=== Task requirements ===
Please set down, with no changes, every line of the material below from the one containing "The height and" through the end. Skip the pictures.

=== Records for the task ===
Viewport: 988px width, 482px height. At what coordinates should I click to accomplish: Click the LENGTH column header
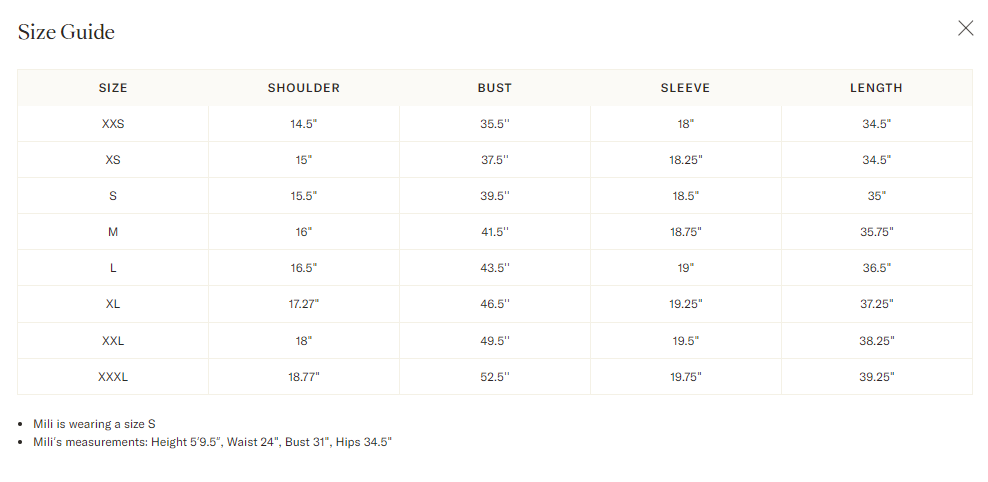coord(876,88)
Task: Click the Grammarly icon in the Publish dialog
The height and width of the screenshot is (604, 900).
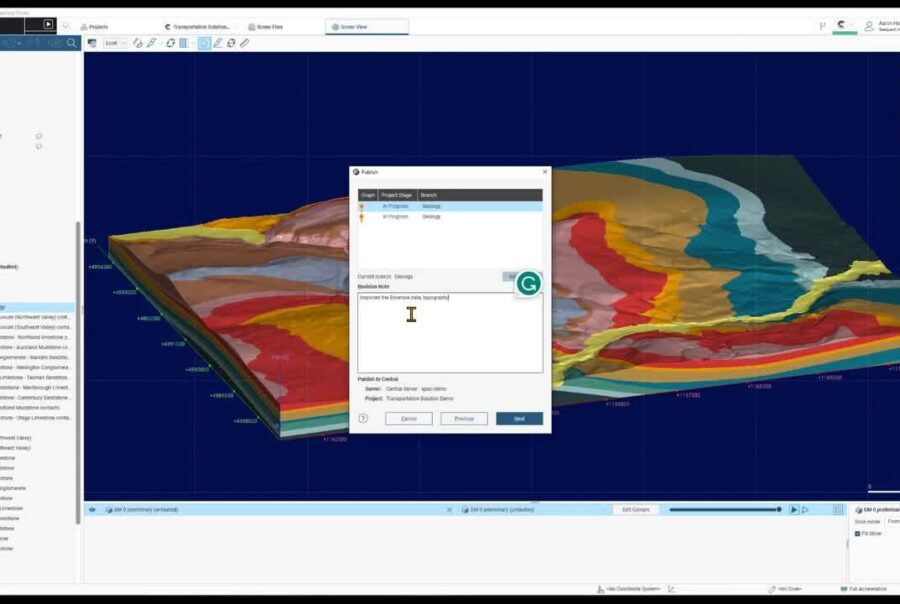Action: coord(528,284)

=== Answer section ===
The height and width of the screenshot is (604, 900).
Action: coord(528,284)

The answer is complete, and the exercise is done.